(YOUR TASK) In the forum thread on whether black-hat hacking has gotten harder, which two commercial hacking tools does the commenter mock name as ones that can be bought?

Ask HN: Is black-hat hacking harder now than it was 20 years ago? - andreim

As a kid I was fascinated with stories of people hacking into high security places like the pentagon. But I recently realized that, while this was surely no walk in the park even 20 years ago, it must have been easier then that it is now. Things like ssh or vpn weren't around back then, and even though I'm sure they had equivalents, they were probably proprietary and thus not as secure as today's time-tested open source solutions. What do you think?
======
roundsquare
Interesting question. I'll add one more to it if you don't mind. Even if
getting into the pentagon might be harder, do you think there is more data
that is a) easy to get via hacking and b) useful? If so, this is an important
way in which hacking is easier than it was before.

I might think there is more data like this since more people put more data on
computers with less knowledge about how to protect it.

------
mock
I'd say no it isn't in the aggregate harder. There are a few of forces at play
that I think lead to this.

First of all you can now buy pretty good hacking tools in a can (CANVAS, Core
Impact) that come complete with non public exploits. If you don't have the
money, metasploit is pretty good as well. This drastically reduces the need to
know the details of a particular exploit, and reduces the amount of
toolsmithing required to pull off a penetration. Also, the reality is that
exploits are now a business - they're for sale, for better or for worse, on
the open market. If there's one thing our PWN2OWN competition at cansecwest
proved, it's that for a sufficient amount of money someone will find you a
hole in anything. If you have money, even if you're not that knowledgeable,
being a blackhat isn't that hard.

(SUPPLIED MATERIAL)

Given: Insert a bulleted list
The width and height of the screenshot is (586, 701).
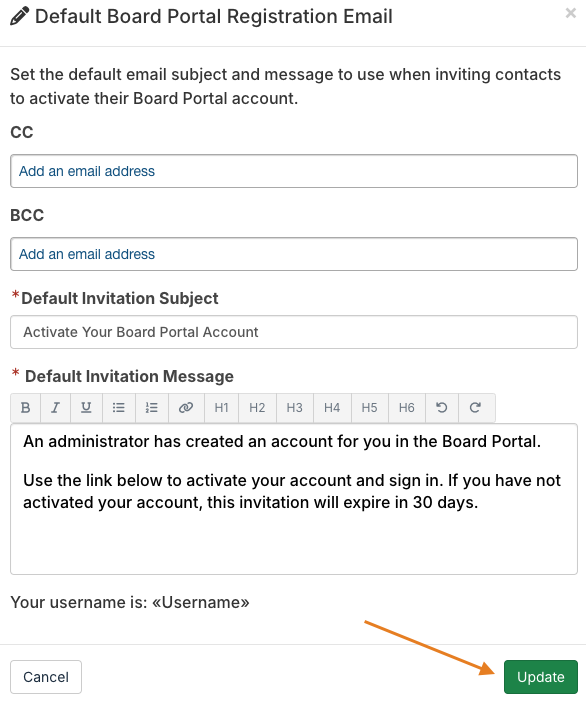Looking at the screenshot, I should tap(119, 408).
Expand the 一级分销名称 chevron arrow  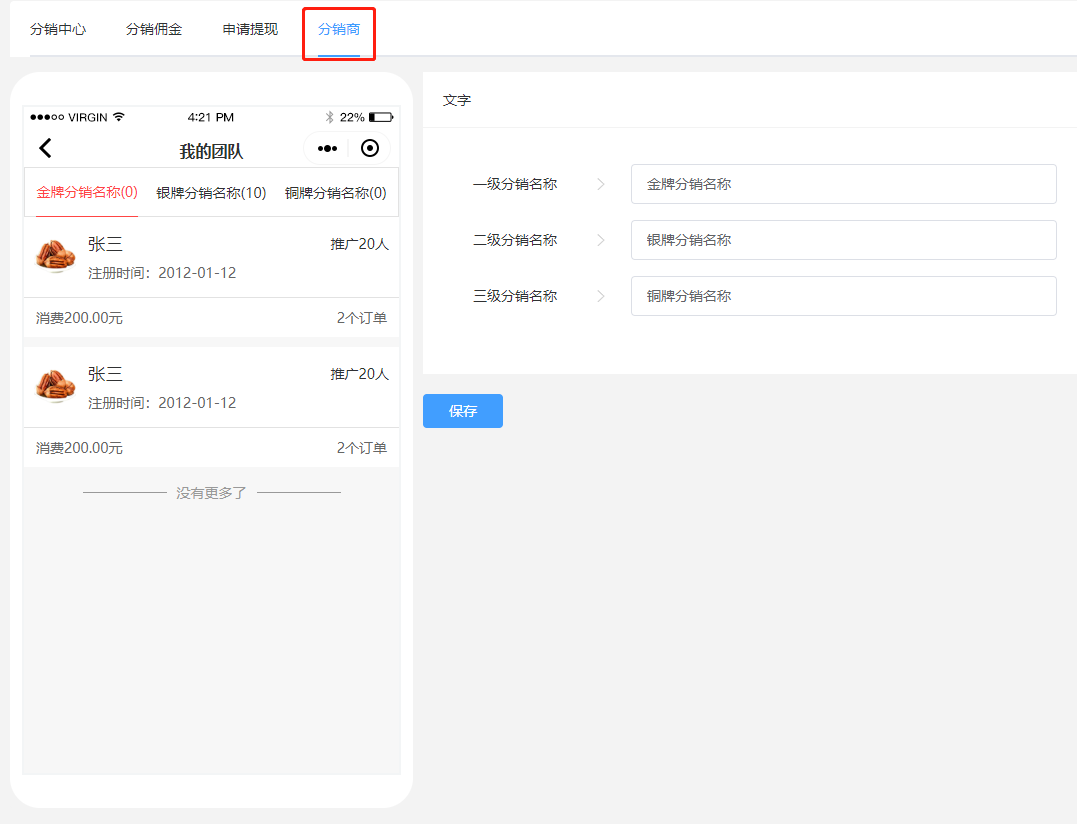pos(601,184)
---
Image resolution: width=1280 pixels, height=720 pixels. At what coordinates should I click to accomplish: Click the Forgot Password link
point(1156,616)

(ANSWER IN FULL) CANVAS and Core Impact.